Figure 3: In this application example, the Lattice CrossLinkPlus FPGA serves as a bridge between a Sub-LVDS camera and the MIPI I/O on the device’s machine vision processor.

A second potential use for Lattice’s CrossLinkPlus is to aggregate the input of multiple sensors back to the application processor. For example, in Figure 4, three image sensors interface with a CrossLinkPlus device via three D-PHY ports. CrossLinkPlus aggregates the sensor data into a single D-PHY output to the processor.
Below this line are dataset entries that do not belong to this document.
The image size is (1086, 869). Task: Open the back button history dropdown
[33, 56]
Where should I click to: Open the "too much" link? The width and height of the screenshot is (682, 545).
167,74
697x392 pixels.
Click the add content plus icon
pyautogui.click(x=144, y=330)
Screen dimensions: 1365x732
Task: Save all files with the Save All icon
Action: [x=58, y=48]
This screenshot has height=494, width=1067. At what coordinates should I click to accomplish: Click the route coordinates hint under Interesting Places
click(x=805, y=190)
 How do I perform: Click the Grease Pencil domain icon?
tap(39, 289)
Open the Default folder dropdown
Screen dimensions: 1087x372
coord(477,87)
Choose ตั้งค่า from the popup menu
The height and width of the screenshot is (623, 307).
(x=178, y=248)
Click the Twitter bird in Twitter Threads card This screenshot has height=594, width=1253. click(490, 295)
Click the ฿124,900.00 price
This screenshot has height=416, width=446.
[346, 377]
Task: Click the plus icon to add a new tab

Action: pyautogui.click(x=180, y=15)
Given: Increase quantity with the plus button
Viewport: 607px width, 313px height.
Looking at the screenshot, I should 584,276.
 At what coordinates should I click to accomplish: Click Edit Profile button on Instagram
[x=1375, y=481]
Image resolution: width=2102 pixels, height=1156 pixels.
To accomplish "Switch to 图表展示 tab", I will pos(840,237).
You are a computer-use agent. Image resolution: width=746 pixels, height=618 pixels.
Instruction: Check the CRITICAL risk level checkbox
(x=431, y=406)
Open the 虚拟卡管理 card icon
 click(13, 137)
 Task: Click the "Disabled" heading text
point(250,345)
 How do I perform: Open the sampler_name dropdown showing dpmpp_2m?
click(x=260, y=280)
This aggregation capability allows designers to optimize use of their processor’s often limited I/O resources.

 

Figure 4: Lattice CrossLinkPlus can aggregate multiple sensor signals over one port to conserve processor I/Os.

Designers can also use CrossLinkPlus to implement a MIPI signal splitter or duplicator.  In Figure 5, designers feed a signal from a sensor into the CrossLinkPlus device and then split the output or duplicate it across two separate outputs. Lattice sees this approach increasingly used in automobile ADAS applications for smart cars or in applications where data redundancy is important. In this use case, a signal coming from a camera enters a Lattice CrossLinkPlus device and is copied to two output streams.

One stream is sent to an applications processor that processes data in real-time. The second stream is archived to localized or cloud-based data logging and backup, much like an airplane’s black box. If there is a failure or car accident, investigators can go back to the data backup to determine what caused the event.

Figure 5: In this ADAS vision system, the CrossLinkPlus FPGA is duplicating the camera signal output to send to both the application processor and a data backup.

Figure 6 below illustrates how designers can use CrossLinkPlus to link a legacy display to a new higher performing AP. Many industrial control applications need a bridge to connect between an AP and a legacy display using OpenLDI, as OpenLDI displays are typically much bigger than MIPI displays. The new MIPI applications processor delivers data to the CrossLinkPlus device via D-PHY. The device then bridges the data to the legacy display using OpenLDI. Similarly, CrossLinkPlus can be used to bridge connections between non-MIPI image sensors and a MIPI AP.

Figure 6: In this application example, Lattice CrossLinkPlus is enabling a connection between a legacy display and a modern application processor.

Conclusion

Today’s designers searching for a new way to accelerate embedded vision development need to look no further than Lattice’s CrossLinkPlus. By bringing FPGA reprogrammability to embedded vision systems, CrossLinkPlus allows designers to capitalize on the cost and performance benefits MIPI components offer.

Its hardened D-PHY interface offers industry-leading performance, while its embedded flash memory enables instant-on display performance. Its low power operation and compact footprint help simplify thermal management and its support for an array of popular and legacy interfaces maximizes design flexibility.  

Finally, CrossLinkPlus’s comprehensive, pre-verified and free IP library speeds development and allows designers to spend more time focusing on the most important part of their design -- their competitive advantage.